Question from Jakob:
Hello, I am back with more questions and stuff particularly about the portrayal of the supernatural in the mainstream media, for example Hollywood ghost or demon movies like The Exorcist. Another thing that followed some of these are curses or strange phenomena surrounding them, like in the case of The Omen some of the cast during production died. and one guy supposedly crashed near a sign in the Netherlands that said Ommen 6,66. Upon further investigation that turned out to be an exaggerated claim although, he did crash in the area but not near the sign. also not surprisingly after movies like the exorcist came out more people reported demonic signs. it would seem that Hollywood would do everything in their power to make people believe this baloney. Nevertheless there is a large pseudo-acceptance of these things. Now recently some guy on The Thinking Atheist posted something about a sun miracle. i would appreciate it if you could help me debunk or explain these things.
Answer by SmartLX:
The supernatural is very, very common in Hollywood fiction. If it’s a movie where ghosts are real, or magic is taught in school, or demons are literally clawing to the surface from underground, then we accept it and view the rest of the movie in that context. IF ghosts were plainly real, we think to ourselves, how would these people behave? How would the world be different? Between our own imaginations and where the movie actually goes with the concept, we can arrive at a rough understanding of this hypothetical state of affairs, and ponder and discuss it for a long time afterwards. (For instance, at some point nearly everyone reading this has probably talked through the physics and practicality of a lightsaber while not watching a Star Wars movie.)

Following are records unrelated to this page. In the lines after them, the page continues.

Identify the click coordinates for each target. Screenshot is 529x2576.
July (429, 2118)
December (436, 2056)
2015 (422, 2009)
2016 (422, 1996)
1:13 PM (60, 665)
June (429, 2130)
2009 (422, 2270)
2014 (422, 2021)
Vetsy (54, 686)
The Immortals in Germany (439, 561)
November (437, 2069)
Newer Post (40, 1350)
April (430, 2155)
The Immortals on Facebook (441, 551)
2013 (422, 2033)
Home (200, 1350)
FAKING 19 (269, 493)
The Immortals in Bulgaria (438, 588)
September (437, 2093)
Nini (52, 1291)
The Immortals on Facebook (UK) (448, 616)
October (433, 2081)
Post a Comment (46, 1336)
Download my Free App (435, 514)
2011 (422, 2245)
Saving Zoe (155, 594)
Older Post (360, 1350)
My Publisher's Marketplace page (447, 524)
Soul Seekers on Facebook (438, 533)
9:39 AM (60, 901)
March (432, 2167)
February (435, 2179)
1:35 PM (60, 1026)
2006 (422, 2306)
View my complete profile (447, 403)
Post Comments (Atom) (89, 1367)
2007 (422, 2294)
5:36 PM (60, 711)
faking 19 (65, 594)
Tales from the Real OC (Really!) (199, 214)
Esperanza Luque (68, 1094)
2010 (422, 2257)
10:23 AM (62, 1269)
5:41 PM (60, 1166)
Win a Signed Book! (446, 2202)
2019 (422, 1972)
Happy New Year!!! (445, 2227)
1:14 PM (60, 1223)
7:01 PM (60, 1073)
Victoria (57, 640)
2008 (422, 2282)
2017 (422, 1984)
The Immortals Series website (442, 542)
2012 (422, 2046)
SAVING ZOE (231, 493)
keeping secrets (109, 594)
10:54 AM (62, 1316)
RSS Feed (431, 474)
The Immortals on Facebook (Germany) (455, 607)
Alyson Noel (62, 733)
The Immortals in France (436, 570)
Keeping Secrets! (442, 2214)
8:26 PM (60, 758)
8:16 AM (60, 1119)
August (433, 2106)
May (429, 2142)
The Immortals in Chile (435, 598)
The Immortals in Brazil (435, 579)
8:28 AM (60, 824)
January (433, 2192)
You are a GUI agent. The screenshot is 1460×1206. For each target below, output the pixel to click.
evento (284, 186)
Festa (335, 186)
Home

It’s a fun mental exercise to imagine alternative realities and contrast them with ours, and fiction helps us do this by inspiring concepts of alternative realities. If people believe these supernatural phenomena are real simply because they’ve seen them in a movie, then we consider them to have trouble distinguishing between fact and fiction, and generally encourage them to get it straight or get help. Stories surrounding movies, like the idea of The Omen being cursed, do tend to be exaggerated as you say, and skeptics have made a meal of that one in particular. Here’s one discussion. Hollywood publicists do nothing to stifle or correct the stories because they’re happy with anything that gets people talking about a movie, which means more ticket sales.
As for the “sun miracle” at Fátima, I did a piece on that one a short time ago at your request, so I hope you got to read it.